In total, 15.07 million elderly folks, 5.94 million adults, and 1.08 million children are all lifted above the poverty rate thanks to monthly Social Security payments. For all ages, Social Security reduces the estimated poverty rate in American 7 full percentage points to 13.5% from an estimated 20.5%. But the biggest effect is seen on seniors.
As you can see above, without Social Security income, just over four in 10 seniors would be living at or below the poverty rate. With Social Security income, just 8.8% of seniors are living in poverty. We'd obviously like to see that figure fall to 0%, but for such a vulnerable group of individuals who may not have other forms of income beyond Social Security, this data would imply that the program is doing its job.

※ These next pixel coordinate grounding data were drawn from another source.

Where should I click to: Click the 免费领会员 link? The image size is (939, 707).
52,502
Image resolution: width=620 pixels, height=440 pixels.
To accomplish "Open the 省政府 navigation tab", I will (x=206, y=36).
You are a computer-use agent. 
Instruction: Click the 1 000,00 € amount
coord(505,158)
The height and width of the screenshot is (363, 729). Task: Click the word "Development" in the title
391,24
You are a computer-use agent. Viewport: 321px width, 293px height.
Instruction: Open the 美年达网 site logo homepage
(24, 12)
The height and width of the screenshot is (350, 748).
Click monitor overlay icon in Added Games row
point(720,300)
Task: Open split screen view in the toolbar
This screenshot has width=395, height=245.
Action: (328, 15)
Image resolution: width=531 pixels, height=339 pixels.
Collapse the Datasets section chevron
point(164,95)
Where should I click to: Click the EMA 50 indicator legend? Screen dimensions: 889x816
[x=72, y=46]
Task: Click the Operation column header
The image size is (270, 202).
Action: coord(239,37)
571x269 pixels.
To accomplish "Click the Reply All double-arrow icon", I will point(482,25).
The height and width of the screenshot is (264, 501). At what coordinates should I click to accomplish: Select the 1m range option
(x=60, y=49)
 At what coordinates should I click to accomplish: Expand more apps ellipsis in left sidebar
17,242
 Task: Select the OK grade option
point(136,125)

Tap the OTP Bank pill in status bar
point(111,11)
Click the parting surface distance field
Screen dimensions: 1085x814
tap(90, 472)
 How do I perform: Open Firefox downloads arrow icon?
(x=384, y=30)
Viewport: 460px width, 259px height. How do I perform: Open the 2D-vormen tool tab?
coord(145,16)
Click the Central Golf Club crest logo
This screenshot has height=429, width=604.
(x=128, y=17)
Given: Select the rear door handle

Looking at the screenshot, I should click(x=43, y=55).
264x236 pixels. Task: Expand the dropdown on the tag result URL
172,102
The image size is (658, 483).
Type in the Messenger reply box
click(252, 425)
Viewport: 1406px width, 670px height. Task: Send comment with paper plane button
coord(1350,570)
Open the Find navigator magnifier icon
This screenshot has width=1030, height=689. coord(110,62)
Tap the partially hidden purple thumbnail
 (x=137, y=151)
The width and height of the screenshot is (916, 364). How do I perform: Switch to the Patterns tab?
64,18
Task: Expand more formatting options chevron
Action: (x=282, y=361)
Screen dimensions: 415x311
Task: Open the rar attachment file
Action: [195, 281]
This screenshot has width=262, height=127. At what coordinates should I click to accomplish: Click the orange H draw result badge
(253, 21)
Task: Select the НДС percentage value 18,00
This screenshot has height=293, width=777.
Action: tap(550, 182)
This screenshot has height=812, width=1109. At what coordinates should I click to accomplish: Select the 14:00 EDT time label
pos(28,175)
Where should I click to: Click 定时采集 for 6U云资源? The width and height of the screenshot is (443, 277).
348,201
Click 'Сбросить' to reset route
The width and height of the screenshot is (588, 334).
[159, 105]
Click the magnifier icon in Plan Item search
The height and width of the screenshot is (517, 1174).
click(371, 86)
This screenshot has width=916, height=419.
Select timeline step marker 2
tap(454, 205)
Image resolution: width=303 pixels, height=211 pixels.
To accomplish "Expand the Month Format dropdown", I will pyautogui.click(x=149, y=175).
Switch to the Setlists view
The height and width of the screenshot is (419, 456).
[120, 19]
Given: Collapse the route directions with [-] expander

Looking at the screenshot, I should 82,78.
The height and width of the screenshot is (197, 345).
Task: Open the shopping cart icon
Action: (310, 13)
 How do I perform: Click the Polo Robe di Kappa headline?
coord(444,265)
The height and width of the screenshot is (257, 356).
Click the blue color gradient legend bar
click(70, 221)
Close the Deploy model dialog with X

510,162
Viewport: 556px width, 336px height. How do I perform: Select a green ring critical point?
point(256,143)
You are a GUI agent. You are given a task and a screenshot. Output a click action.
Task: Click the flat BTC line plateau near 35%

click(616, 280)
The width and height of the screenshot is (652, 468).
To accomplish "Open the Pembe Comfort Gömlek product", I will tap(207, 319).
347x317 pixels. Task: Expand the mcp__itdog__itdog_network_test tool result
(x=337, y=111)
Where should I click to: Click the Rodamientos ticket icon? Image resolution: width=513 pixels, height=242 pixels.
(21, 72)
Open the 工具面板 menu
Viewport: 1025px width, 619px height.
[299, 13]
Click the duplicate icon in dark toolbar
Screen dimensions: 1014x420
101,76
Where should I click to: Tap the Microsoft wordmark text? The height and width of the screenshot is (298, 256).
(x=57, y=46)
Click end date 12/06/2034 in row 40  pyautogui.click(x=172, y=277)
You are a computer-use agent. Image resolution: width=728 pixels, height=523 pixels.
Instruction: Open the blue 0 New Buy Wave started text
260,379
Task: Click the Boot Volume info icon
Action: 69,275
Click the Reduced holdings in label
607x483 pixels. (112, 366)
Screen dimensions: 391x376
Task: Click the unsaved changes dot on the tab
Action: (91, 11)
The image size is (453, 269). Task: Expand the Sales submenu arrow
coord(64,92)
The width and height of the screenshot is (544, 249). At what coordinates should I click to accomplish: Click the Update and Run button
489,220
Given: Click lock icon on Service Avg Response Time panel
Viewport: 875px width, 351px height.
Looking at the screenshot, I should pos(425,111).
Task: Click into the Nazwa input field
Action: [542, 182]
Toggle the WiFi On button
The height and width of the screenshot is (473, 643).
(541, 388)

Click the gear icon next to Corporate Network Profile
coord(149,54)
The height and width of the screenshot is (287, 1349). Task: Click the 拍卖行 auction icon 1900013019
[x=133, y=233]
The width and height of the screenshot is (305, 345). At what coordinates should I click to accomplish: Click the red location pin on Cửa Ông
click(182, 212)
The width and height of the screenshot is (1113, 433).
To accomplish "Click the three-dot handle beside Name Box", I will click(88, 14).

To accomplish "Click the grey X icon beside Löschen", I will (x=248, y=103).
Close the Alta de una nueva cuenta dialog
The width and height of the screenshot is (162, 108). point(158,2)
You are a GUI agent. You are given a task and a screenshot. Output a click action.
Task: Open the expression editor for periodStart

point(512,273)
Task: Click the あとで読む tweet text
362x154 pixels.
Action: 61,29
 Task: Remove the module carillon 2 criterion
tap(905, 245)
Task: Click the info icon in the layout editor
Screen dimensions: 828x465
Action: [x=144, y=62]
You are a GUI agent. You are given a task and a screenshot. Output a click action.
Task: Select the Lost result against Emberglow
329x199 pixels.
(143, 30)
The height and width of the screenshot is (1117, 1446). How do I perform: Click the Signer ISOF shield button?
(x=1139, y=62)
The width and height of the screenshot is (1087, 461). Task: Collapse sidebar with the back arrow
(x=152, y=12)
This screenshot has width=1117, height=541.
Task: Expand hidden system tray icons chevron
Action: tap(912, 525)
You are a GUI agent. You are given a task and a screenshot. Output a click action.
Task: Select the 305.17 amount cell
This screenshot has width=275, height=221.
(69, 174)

As a caveat, it's worth pointing out that the CBPP's analysis excluding Social Security is imperfect. For instance, the authors point out that if Social Security didn't exist, seniors would likely have saved more money and considered moving in with one of their children to avoid the costs of housing. CBPP's analysis doesn't factor these potential changes into its calculations. Nonetheless, the data does clearly suggest that Social Security has been invaluable to the financial well-being of seniors.
Social Security's future remains cloudy
Unfortunately, the future of Social Security remains somewhat cloudy, meaning poverty rates for elderly Americans may not remain below the national average for too much longer.
According to the Social Security Board of Trustees 2016 report, the more than $2.8 trillion in spare cash the program currently has is slated to be exhausted by the year 2034. If no spare cash remains, Social Security essentially becomes a budget-neutral program, with benefits needing to be cut by as much as 21% across the board.
Increasing life expectancies is one reason Social Security's spare cash pile is expected to be whittled away. Average American life expectancies have increased by nine years since the mid-1960s, meaning seniors can draw a payment for a longer period of time than the architects of Social Security had originally accounted for.
The other issue is that baby boomers are retiring in increasing numbers, thus pushing the worker-to-beneficiary ratio lower. In easy-to-understand terms, not enough new workers and/or payroll tax revenue is being generated to account for the millions of baby boomers that'll be retiring over the next decade and a half. By 2020, the Trustees predict that Social Security's cash inflow will turn into a cash outflow, ultimately resulting in the aforementioned exhaustion of the program's spare cash by 2034.
Congress and President-elect Donald Trump are likely going to have their work cut out of for them when it comes to fixing Social Security. Yet, Trump himself hasn't offered any particular proposals to fix Social Security. Instead, Trump plans to leave the program as is and indirectly approach the problem by cutting taxes on individuals and corporations and reinvesting up to $1 trillion in infrastructure over the next decade. Presumably, if U.S. GDP growth accelerates, so will job growth and wages, leading to more payroll tax collection.
There are a lot of question marks surrounding Trump's economic proposals, but Social Security's future, and along with it the long-term poverty rate for the elderly, appears to hinge on the outcome of Trump's proposals, at least for the time being.